First, many LGBT youth have had a crucible experience in their lives, coming out, which has forced them to re-think their lives, their relationships, and their place in the world. That process, especially with the barriers they will have had to overcome in their homes, schools, and communities, develops leadership skills. They have to lead themselves, their families, and their friends. They have to build their inner strength, determination, and learn how to ask for help and find support. It is no surprise that many who succeed then turn those skills toward helping others.
Second, Public Allies has been inclusive of LGBT young people from our first days. I remember a gay Ally once saying to us that he didn't know where to go to get back on track and looked at Public Allies materials and saw "LGBT" right up front in our materials and thought, "this is for me." More organizations need to be explicit about their support of LGBT populations, and create inclusive environments where they will thrive.
I'm a straight guy who grew up being called homophobic slurs by people who perceived me as weak, and who used homophobic slurs toward others weaker than me. I struggled with addiction and depression in my teens and some of the mentors who helped me get my life together were gay and lesbian. I write about these mentors and several other inspiring LGBT leaders who I've worked with including Lisa Sulivan, Hez Norton, David Weaver, Chuck Supple, Craig Bowman and Milo Neild in my book Everyone Leads: Building Leadership from the Community Up. The book tells the stories of dozens of uncommon leaders who overcame barriers in themselves or in their communities to become leaders. It is their stories, including several LGBT leaders, that inspire me about the leadership possibilities in so many of our marginalized communities.
Two weeks ago, I spoke at a leadership conference of students from the City University of New York system and told many of these stories.
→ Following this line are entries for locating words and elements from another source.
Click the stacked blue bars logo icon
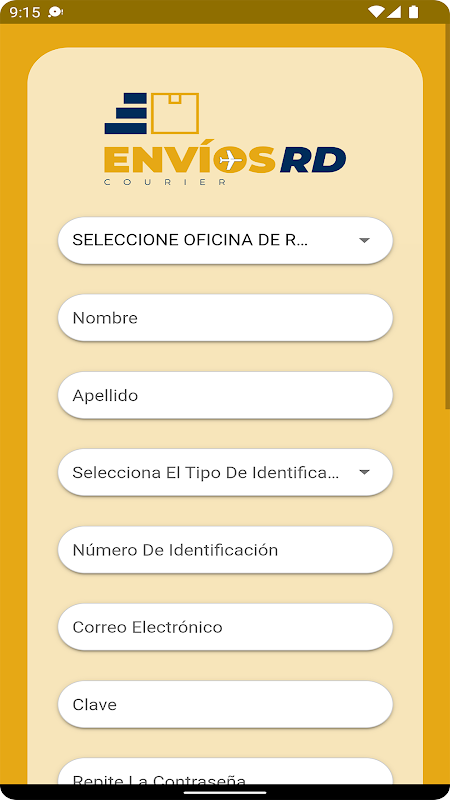Screen dimensions: 450x800 point(126,113)
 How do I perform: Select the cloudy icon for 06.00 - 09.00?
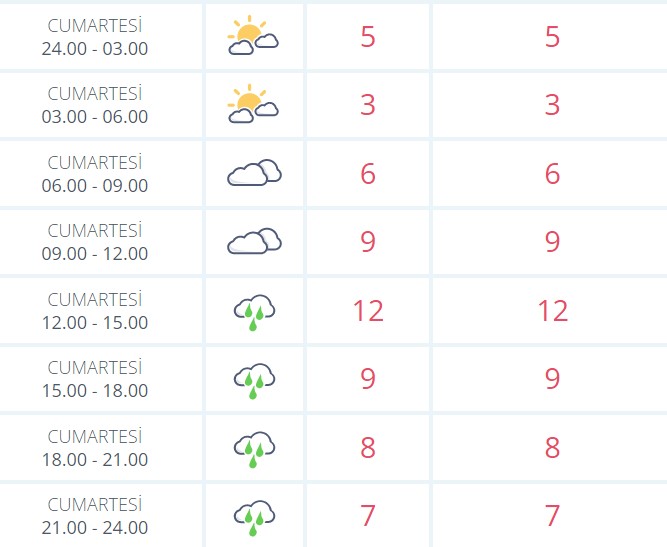(254, 173)
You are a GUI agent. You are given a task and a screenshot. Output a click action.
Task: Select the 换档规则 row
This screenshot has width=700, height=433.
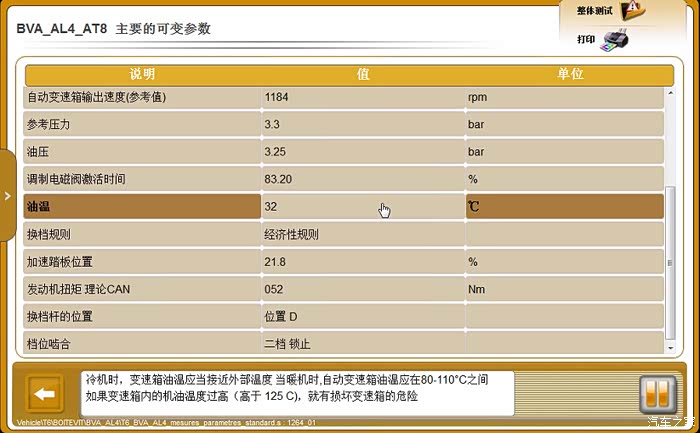[142, 234]
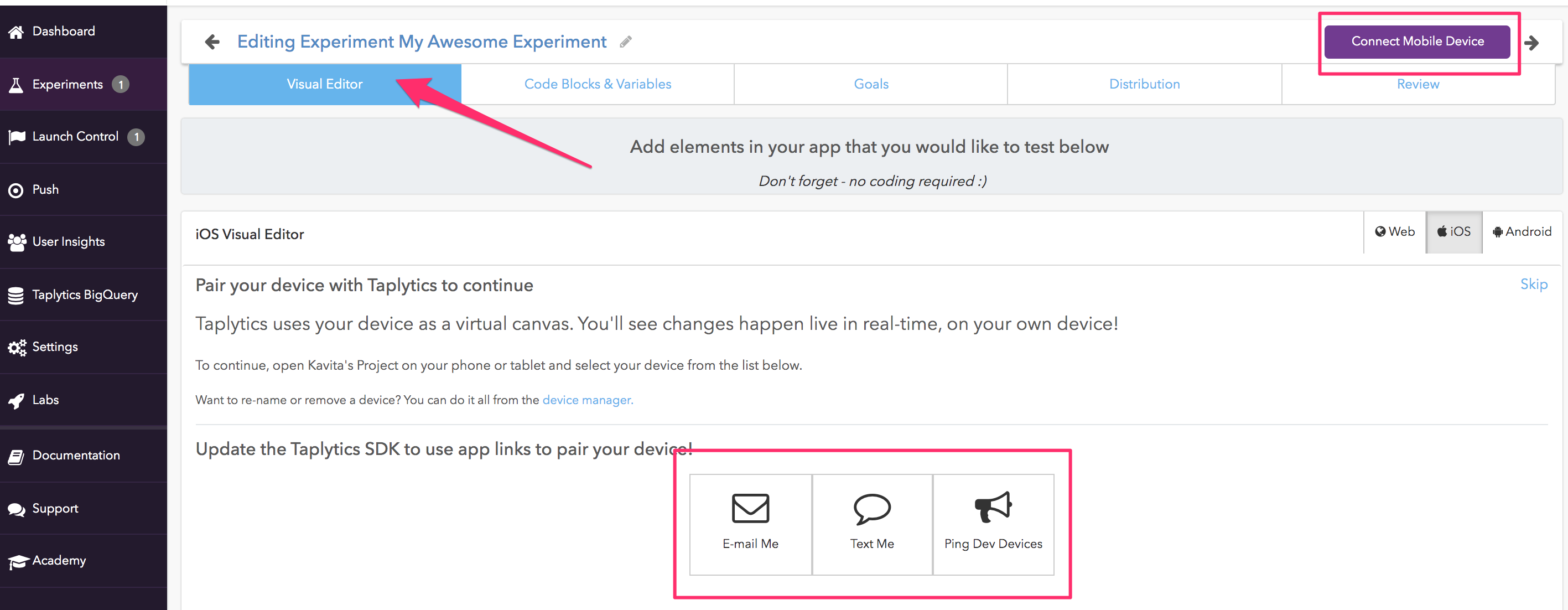
Task: Choose the Text Me speech bubble option
Action: tap(871, 524)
A young woman named Lisa Marie approached me afterward, identified herself as a lesbian, and shared all the ways she has led and tried to make a difference in her community. She was so excited and eager to step up and do more, and I was truly inspired by her. We need Lisa Marie.
And while Lisa Marie found her way to school, there are many with great potential who have not found there way there yet. There are over six million young people of all racial backgrounds, gay and straight, urban and rural who are disconnected from education and work. There is great talent among many of these young people. Many are disconnected because of external factors in their lives, families, and communities that have nothing to do with their talents. Recent research finds that they are optimistic and want opportunities. Our communities and our society are better when all young people have opportunities and support to achieve their potential.
Social change has always come from the leadership of the many, people at all levels stepping up to take action and influence others. The president's words opened a door, but it is up to us to create change. We must create opportunities for all of our citizens, especially those marginalized and disconnected, to fulfill their potential as workers, citizens and leaders. Our LGBT young people and others on the margins of our communities need to hear all of us say: "You are valuable. We need your skills, talents, and leadership. Our communities cannot be strong or whole without you."
Paul Schmitz is the author of "Everyone Leads: Building Leadership from the Community Up" and CEO of Public Allies, a national AmeriCorps program that develops young community leaders.